W tamtym momencie zabrakło mi tchu. Całe życie wierzyłam, że jest to ostatni prostak, który porzucił ciężarną kobietę i dziecko, nienawidziłam go w duchu tak bardzo, że nawet nie zwykłam o niego pytać. A nagle okazało się, że żyje niedaleko i ma się dobrze. Z opowieści mamy wie on całkiem sporo o moim życiu, jednak nigdy nie chciał się ze mną spotkać osobiście. Dlaczego? Bo jest księdzem. Po romansie z moją matką i wpadce, jaką byłam, umówili się, że ona nie poda jego nazwiska w dokumentach, a on za to będzie pomagał w utrzymaniu dziecka do końca jego edukacji. Miało to uchronić jego „karierę” i „dobre imię”, gdyż gdyby wieść o dziecku księdza rozniosła się, jego posługa byłaby skończona. Mimo moich dalszych krzyków i awantur, matka nie zgodziła się na podanie mi jego nazwiska. Jednak nie poddam się. Sprawdzę wszystkie dostępne źródła, księgi parafialne i dowiem się, kto pełnił posługę w naszej parafii w roku mojego urodzenia. Muszę wiedzieć kim jest NN na moim akcie urodzenia. Chcę spojrzeć mu w twarz.
skurwinator Odpowiedz

Masz prawo tego chcieć i trzymam kciuki, ale proszę, wstrzymaj się z tym. Poczekaj aż emocje opadną. Jeśli opadną, oczywiście. Jednak jeśli dalej bedziesz chciała go poznać, to to zrób. Być może jednak trochę ochłoniesz i zmienisz zdanie. Mówię o tym, bo jak już tam wbijesz to nie bedzie odwrotu. Pęknie szyba. Zastanów się jakie masz oczekiwania i co jeśli ich nie spełnisz? Co jeśli za wiedza kryje się tylko rozczarowanie? Zawód? Co jeśli on zareaguje zupełnie nie tak jak byś tego chciała? Jeśli nie będzie łez radości i przytulania, tylko zimne spojerzenie, pogarda, a nawet groźby i szantaż? Będziesz się mściła? Będziesz się kłócić? Czy spojrzenie w oczy to wszystko czego chcesz, a potem się odwrócisz na pięcie i to tyle?

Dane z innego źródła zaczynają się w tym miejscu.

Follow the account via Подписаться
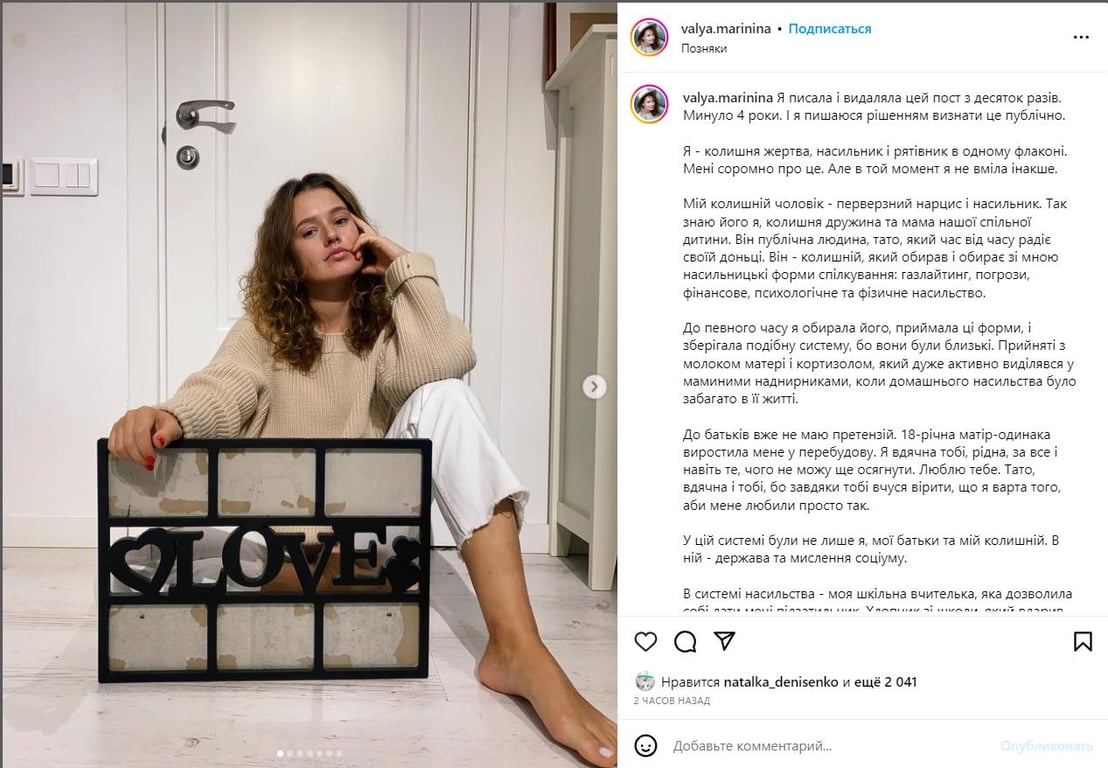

Teraz jesteś w bezpiecznej rutynie. Facet wysyła pieniądze, wnioskuję że niczego Ci nie brakuje. Może masz poczucie niesprawiedliwości, czujesz sie zostawiona, niechciana, ale zastanów się dobrze, czy rozgrzebywanie ran to jest to, co Ci pomoże. Jeśli tak, to trzymam kciuki za Ciebie i życzę odwagi, żebyś się nie poddała :) Jesli nie, to również trzymam kciuki za Ciebie i również życzę odwagi, żebyś mogła w duchu zamknąć ten rozdział. Powodzenia :)

Czaroit

skurwinator
Tak. Odrobina rozsądku a przede wszystkim dystans emocjonalny zawsze są wskazane. Z drugiej jednak strony, czasem lepiej działać od razu, gdy człowiek jest niesiony na fali emocji, bo potem może się wkraść nadmierne myślenie i racjonalizacja właśnie. A po co mi to rozgrzebywać, a jak ktoś zareaguje, a co jeśli? I człek ostatecznie rejteruje, zamiast stawić czoło wyzwaniu i rozprawić się z sytuacją raz na zawsze.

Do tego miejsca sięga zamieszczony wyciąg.